_Aim of the task_.
Of all the lines below, output only those starting at the one with "The width and" and ending at the one with "Open Google Chrome", both ends included, exactly as written.

_Available data_.
○ ○ ○
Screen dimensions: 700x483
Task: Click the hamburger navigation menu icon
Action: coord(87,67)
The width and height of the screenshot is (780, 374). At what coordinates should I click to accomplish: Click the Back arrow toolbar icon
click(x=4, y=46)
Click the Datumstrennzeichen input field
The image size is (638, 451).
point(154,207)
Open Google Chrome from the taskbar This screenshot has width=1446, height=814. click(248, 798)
○ ○ ○
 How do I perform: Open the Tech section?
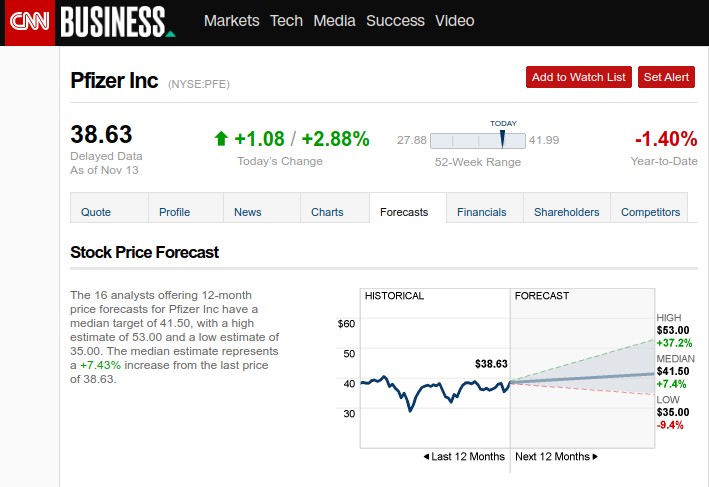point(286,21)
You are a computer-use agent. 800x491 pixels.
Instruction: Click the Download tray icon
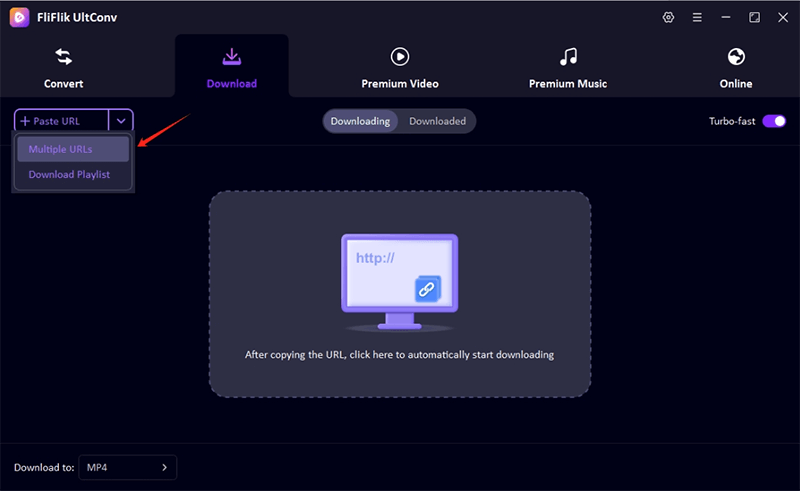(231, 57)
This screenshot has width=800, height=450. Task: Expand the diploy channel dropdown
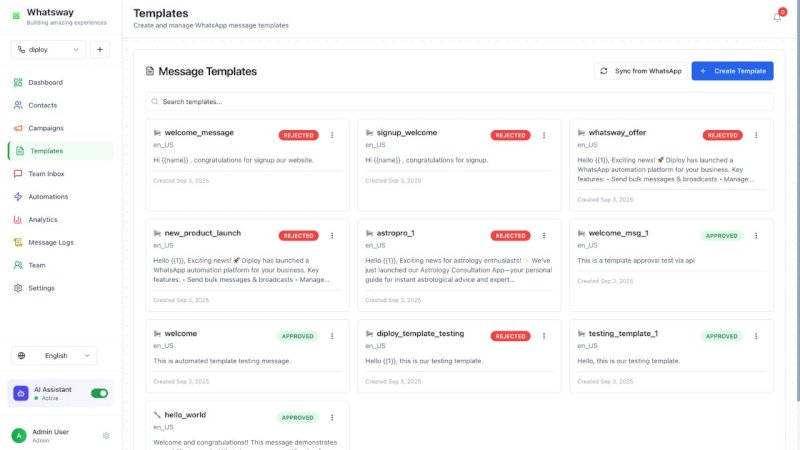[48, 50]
○ ○ ○
_Solution for this exercise_.
The width and height of the screenshot is (780, 374). At what coordinates should I click to accomplish: Click the Back arrow toolbar icon
click(x=4, y=46)
Click the Datumstrennzeichen input field
The image size is (638, 451).
point(154,207)
Open Google Chrome from the taskbar This screenshot has width=1446, height=814. click(248, 798)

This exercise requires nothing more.